Is Viktor real? He may be; he may not be. Whichever way, his collection is truly extraordinary.
But that is but a rather long term temporary exhibit in the museum. There are, of course, many ship models. I particularly liked the infamous Boaty McBoatface.
How well I remember the furore surrounding the decision in 2016, to ignore the choice of the people when it came time to name the new research vessel; when they decided that the people who democratically voted were wrong in choosing Boaty McBoatface so they ignored the people’s choice and called the boat the Sir David Attenborough instead. If only that had happened with that other vote back in 2016.

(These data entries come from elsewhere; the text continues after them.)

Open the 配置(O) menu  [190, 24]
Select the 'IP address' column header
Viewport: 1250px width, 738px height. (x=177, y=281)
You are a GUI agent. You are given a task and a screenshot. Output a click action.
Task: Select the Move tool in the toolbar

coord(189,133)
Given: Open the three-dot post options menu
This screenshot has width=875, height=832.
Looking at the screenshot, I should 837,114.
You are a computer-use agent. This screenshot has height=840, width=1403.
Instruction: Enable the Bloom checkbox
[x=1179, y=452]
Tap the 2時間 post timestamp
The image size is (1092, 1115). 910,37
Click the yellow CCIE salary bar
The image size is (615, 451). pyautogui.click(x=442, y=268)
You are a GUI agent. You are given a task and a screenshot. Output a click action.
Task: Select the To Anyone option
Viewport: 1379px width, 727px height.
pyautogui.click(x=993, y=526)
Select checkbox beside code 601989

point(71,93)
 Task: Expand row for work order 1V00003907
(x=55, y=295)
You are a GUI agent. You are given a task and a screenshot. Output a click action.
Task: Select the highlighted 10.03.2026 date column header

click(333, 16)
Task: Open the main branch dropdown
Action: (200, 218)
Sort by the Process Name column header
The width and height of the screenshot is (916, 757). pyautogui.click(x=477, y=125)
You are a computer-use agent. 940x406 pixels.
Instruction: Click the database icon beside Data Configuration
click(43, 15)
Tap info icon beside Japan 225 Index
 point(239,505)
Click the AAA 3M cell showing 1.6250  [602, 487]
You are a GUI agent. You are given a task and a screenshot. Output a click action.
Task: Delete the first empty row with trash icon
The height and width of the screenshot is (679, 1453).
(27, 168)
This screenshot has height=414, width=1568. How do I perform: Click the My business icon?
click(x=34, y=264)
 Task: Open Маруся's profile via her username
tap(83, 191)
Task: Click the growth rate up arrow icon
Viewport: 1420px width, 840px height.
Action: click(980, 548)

Of course, I was instantly transported back to Stockholm and a certain train.
But the museum is more than strange curiosities and misnamed research vehicles. There’s mail packets, full size boats and a fishing room. There’s the view from the lookout, a very nice cafe and monsters from the deep.
The latter had a rather frightening effect on a little girl visiting with their parents. She was standing, mesmerised by the strange creatures. She was much happier a little later with the remote controlled yachts. Though, personally, I think her father enjoyed the yachts more.
The whole place was a delight. It didn’t take me long to want to return and that’s the biggest compliment any museum can get. But, of course, that wasn’t possible because we were going for pizza and the very handy Pizza Express situated directly in front of the marina. Pizza with a view of boats. How is that not Gaz heaven?
Of course, I knew exactly what I wanted before we walked in the door (Fiorentina pizza and beer) but Denise took a little longer to decide what she’d actually like to eat. I managed to talk her out of ordering a Marguerita which, as anyone knows, is the base of many a great pizza but a base nonetheless.
Of course my pizza was perfect but I think Denise was a little surprised at the size of what the British call king prawns. She was expecting proper, Australian ones. She was surprised that the British have no idea what a real king (or any kind, really) prawn is like.
Suitably stuffed to the gunwales (I had to finish the last quarter of her pizza), we then went for a staggery walk up the high street of Falmouth.
Being a Sunday and not raining, the high street was full of people and the occasional car. Everything had a feeling of sunshine and seaside. People in beach type clothes, kids screaming for attention because their parents were doing something they didn’t want to do, dogs on leads everywhere. It was lovely.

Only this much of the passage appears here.